Breakfast-Egg and cheese sandwich
Snack: 1 granola bar, small glass of milk
Lunch: Avocado/chicken salad
Dinner: Curry and bread

Here's to hope and the other side

Monday, October 3, 2011

Rough Day

Today has been rough. I've felt the need to eat sugar many times during the day, and it feels like all I think about is food right now--how much I ate, when I will get to eat again.

Before I left for the weekend, I had some valuable insight. I knew that staying true to my plan wouldn't be that hard when I was out of town because I would be preoccupied, but I would really feel the anxiety of being out of my routine when I got home. Not just that, but I had to go right back to work (I work part-time only) at a job that causes a lot of stress and in the past has triggered my binges. So the fact that I made it through today without binging, well, is pretty great. I have been thinking about it a lot, but I haven't binged.

When I got home from work, I really wanted some sugar. Sugar is one of those foods that's really difficult for me to balance into my diet, because I know the danger of cutting it out all together as well as of eating too much of it. And I am such an "all or nothing" person that finding that balance feels strange to me. I'm still working on it. I ate some whipped cream and chocolate sauce (I know, right?) as a snack, careful not to go over my calorie intake for snacks. But I know that's not the best thing to eat, because it didn't fill me up or make me feel good.

On the other side, I stayed true to my food plan. I ate a small yogurt parfait for breakfast, and rice and curry for lunch. I managed to stay true to my plan for lunch and that was actually really difficult, so the whipped cream doesn't seem like such a big deal right now.

That's all for now.

Sunday, October 2, 2011

Back from my Weekend

I came home from the weekend out of town, and I stuck to my food plan for the most part. But I noticed my compulsive urges appear several times. When I stopped at the store to get a box of granola bars for the road, I must have walked through at least four aisles looking at food I didn't need. In the end I walked out with just my granola bars, and I'm happy that I did that. It's ok that the compulsive urges happened, in fact it's good because that gives me a chance to accept them and still choose the right choice for me. If I hadn't planned on buying those granola bars before I walked into the grocery store, I don't think I would have made good choices.

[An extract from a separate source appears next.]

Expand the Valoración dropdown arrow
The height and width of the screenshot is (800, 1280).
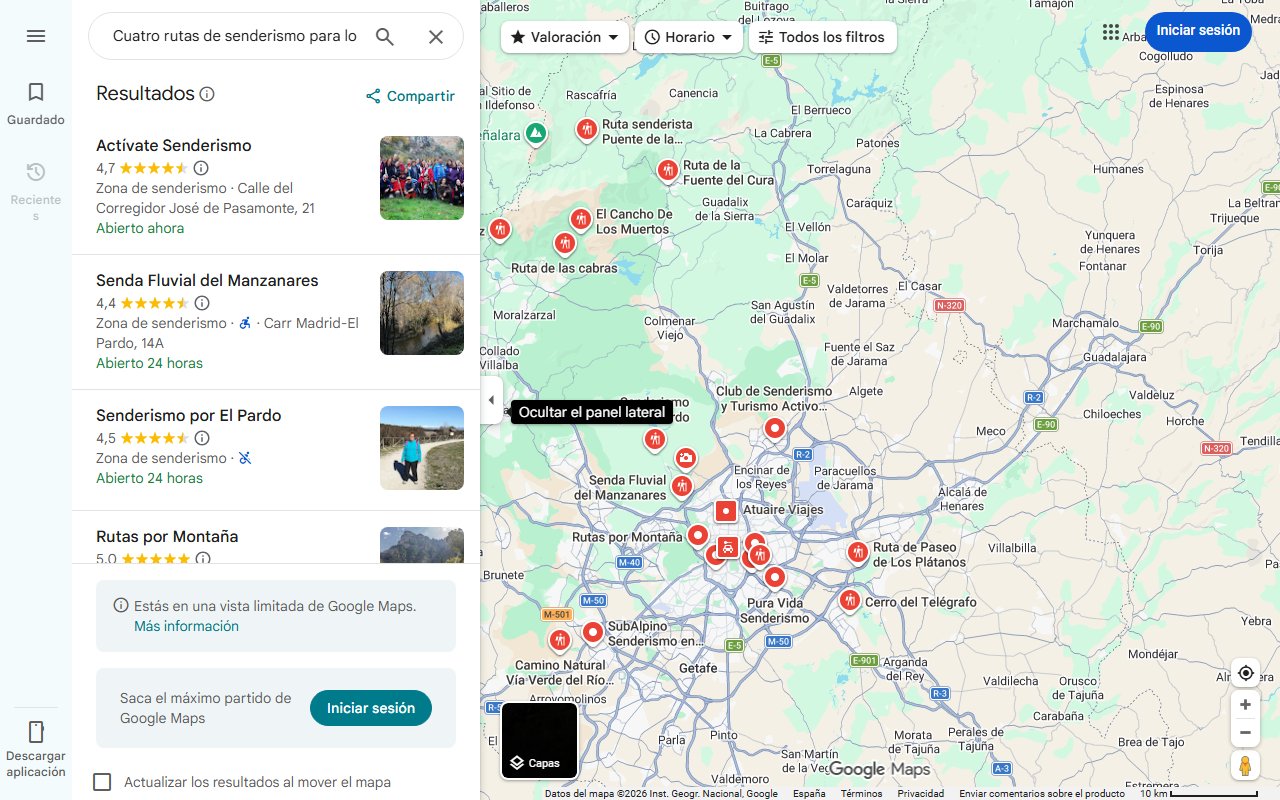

As I drove home, I started to really feel anxious. I suspected this would be the case, because I knew during the weekend I'd be busy but when I got home I would start to feel the anxiety. It usually surfaces as me trying to reason with myself about why I'm a failure/why I messed up. But the truth is, any way I look at it this weekend was a success. I stayed almost entirely true to my food plan, strayed a little bit but nothing like a binge. When I do well, my anxiety comes up because I'm terrified of failure. And the more I succeed, the more painful failure is because the more I invest in my own success. It's scary and my mind tries to tell myself I'm worthless/a failure. I know it's kind of trying to protect me, but I also know how much that holds me back. I'm not a failure. I am successful. I did OK, even good this weekend. I am worthy of success, and I am a success. That's my affirmation for the night.